Con palabras de su último capitán, cae de rodillas uno de los últimos bastiones del circuito cultural alternativo de la ciudad de Rosario.
A OUI tenés que caer descalzo, porque el Oui tiene dos entradas. Una es la física, por Mendoza al 1098, por ahí pasas como queres, pero si no dejas las botas del plomo de la rutina en casa, no pasas por la segunda puerta: la espiritual.
Si llegas liviano, despreocupado, y consigues entrar, todo el lugar comienza a elevarse, como a levitar en el aire. Portales se abren como en Rick and Morty, todos conducen a mundos y universos distintos:
Uno grande en la biblioteca, que contiene muchos más pequeños en cada libro. Uno en la carta de tragos, boleto directo a la galaxia jolgórica. Otro gigante sobre el escenario donde melodías y escenas que nunca viste o escuchaste -o que sí pero se resignifican una y otra vez de mil y una formas- ponen tu cerebro en órbita, otro portal junto a los baños donde une extrañe te mangueaba puchos o vos le mangueabas y eso era el punto de partida de una aventura inaudita.

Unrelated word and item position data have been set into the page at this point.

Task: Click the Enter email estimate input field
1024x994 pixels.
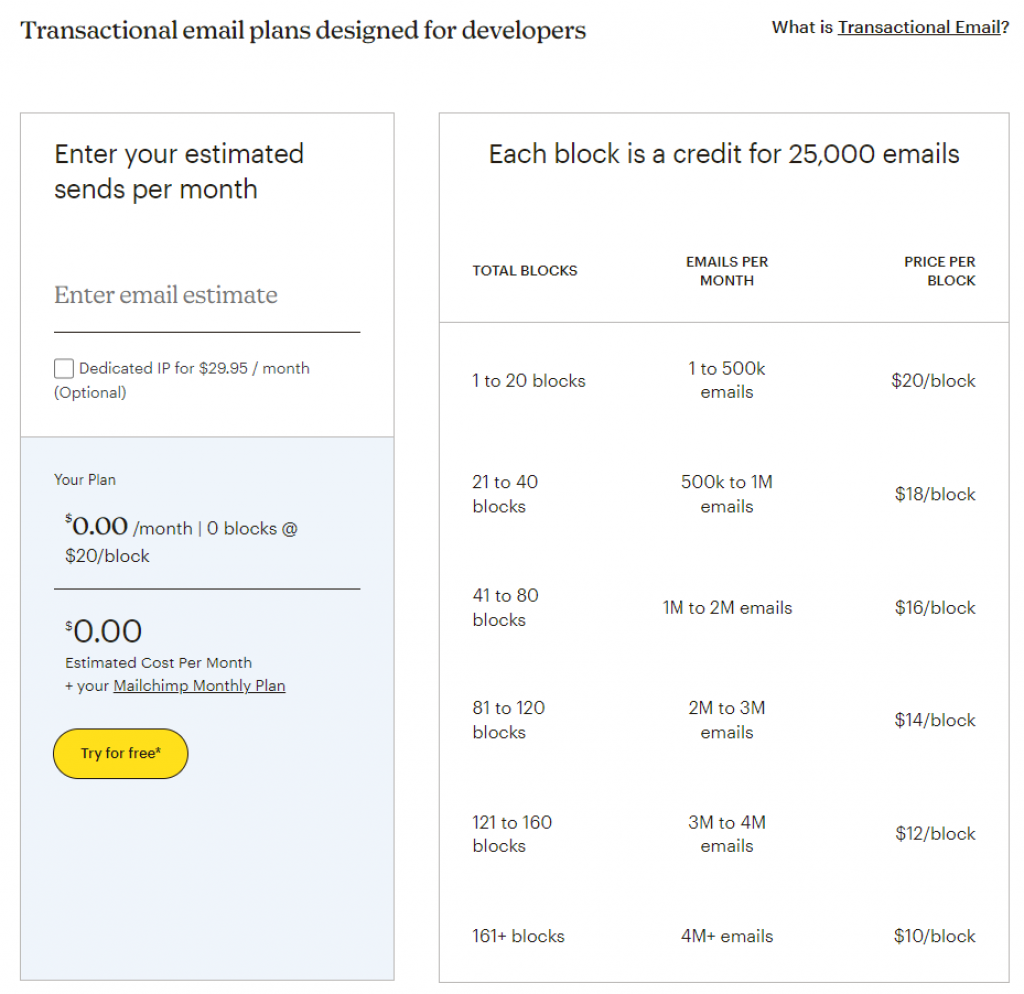Action: (206, 296)
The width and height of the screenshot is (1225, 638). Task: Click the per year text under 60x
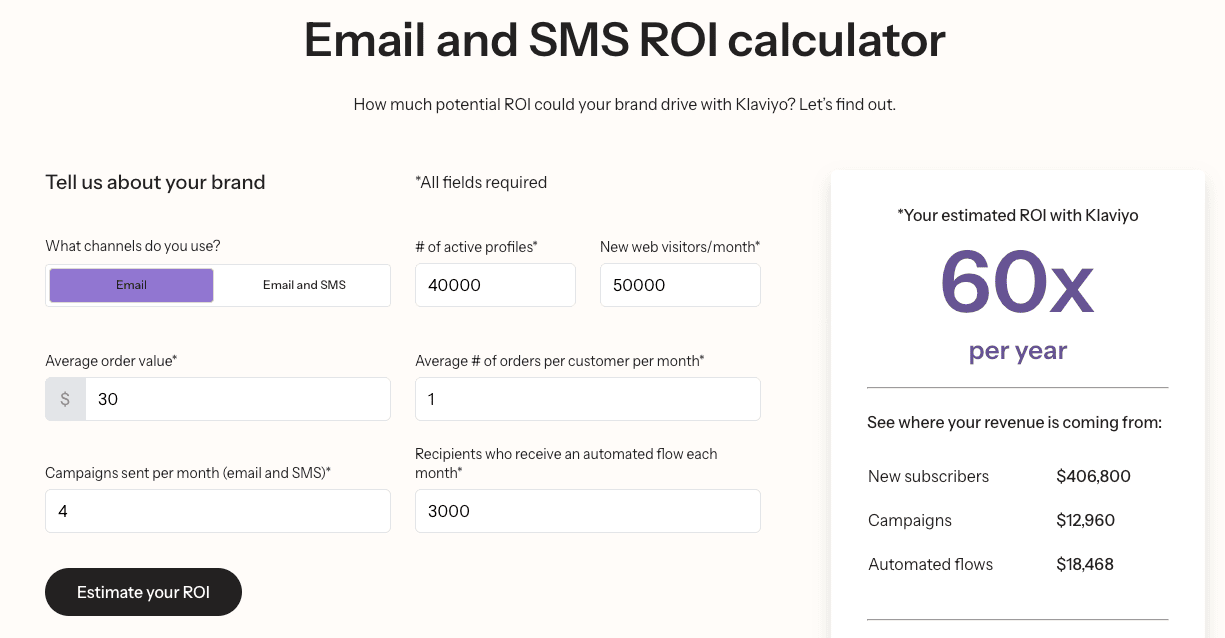[x=1017, y=350]

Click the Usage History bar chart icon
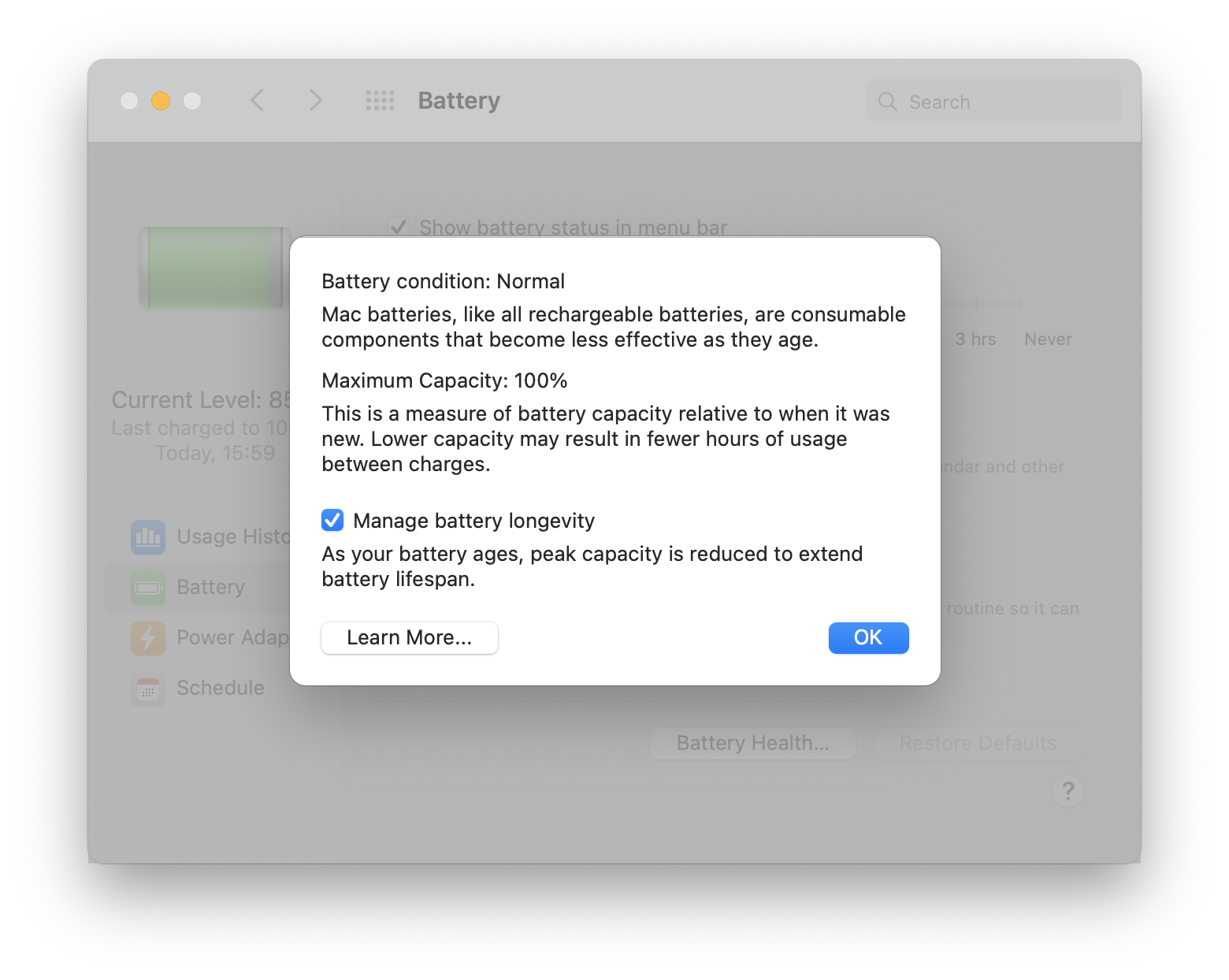148,536
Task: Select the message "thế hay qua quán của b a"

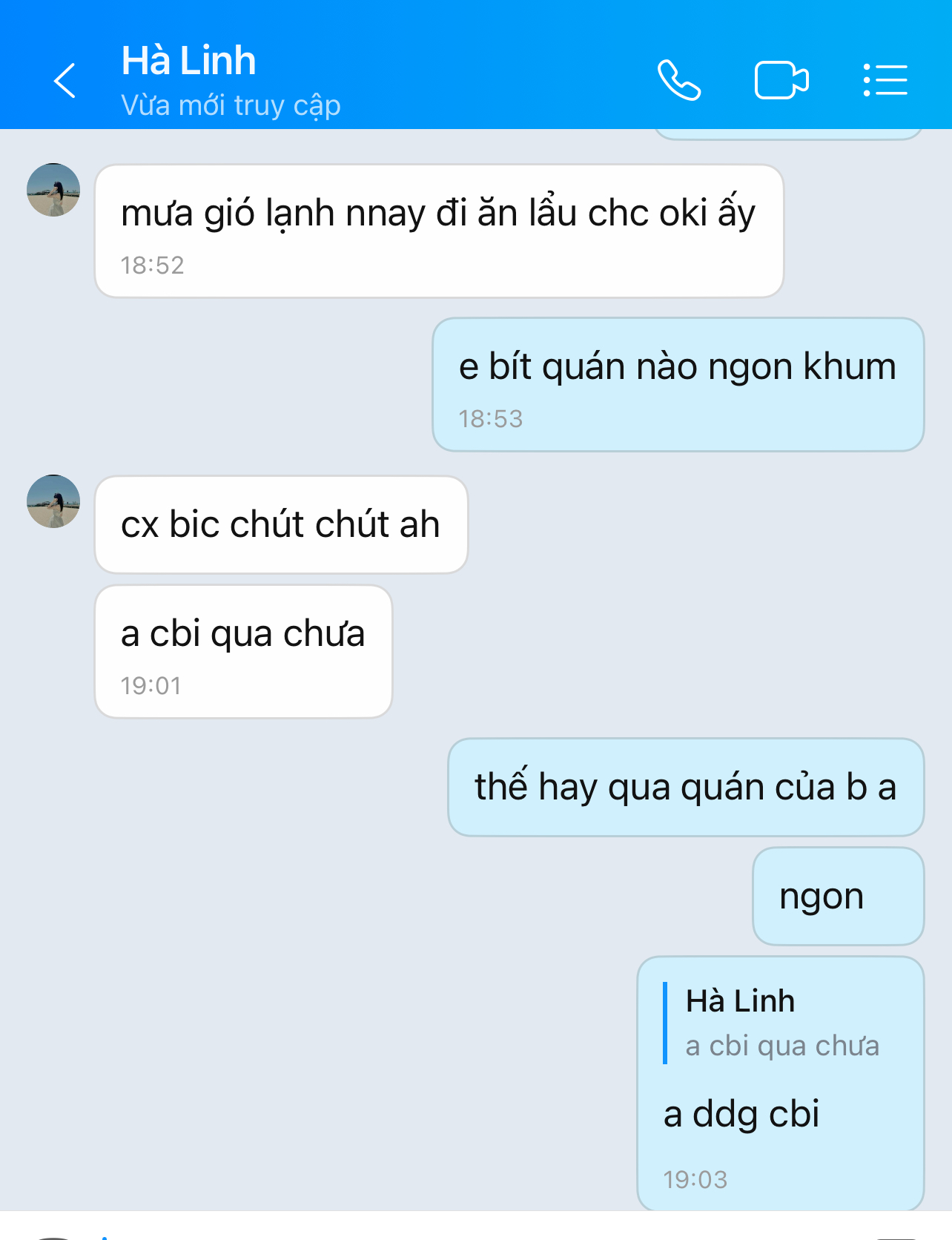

El poder del Oui incluso se extendía por fuera de los márgenes de sus instalaciones llegando hasta las escaleras del Lavardén dónde el humo de los porros subía en una columna psicotrópica de fulgor y risas.
Durante el transcurso de la noche el Oui nunca paraba de subir. Esta lógica de lo espontáneo, de lo imprevisto elevaba el lugar por encima de las nubes, de lo cotidiano, mostrándonos el basto e infinito firmamento que conforma el instante, el presente cuando es explotado.
De la misma manera que el sol radiante de la plenitud asoma sobre estas nubes grises del tedio, y encandila nuestros ojos, así encandilará por siempre el recuerdo de este bar cuando miremos hacia nuestros corazones.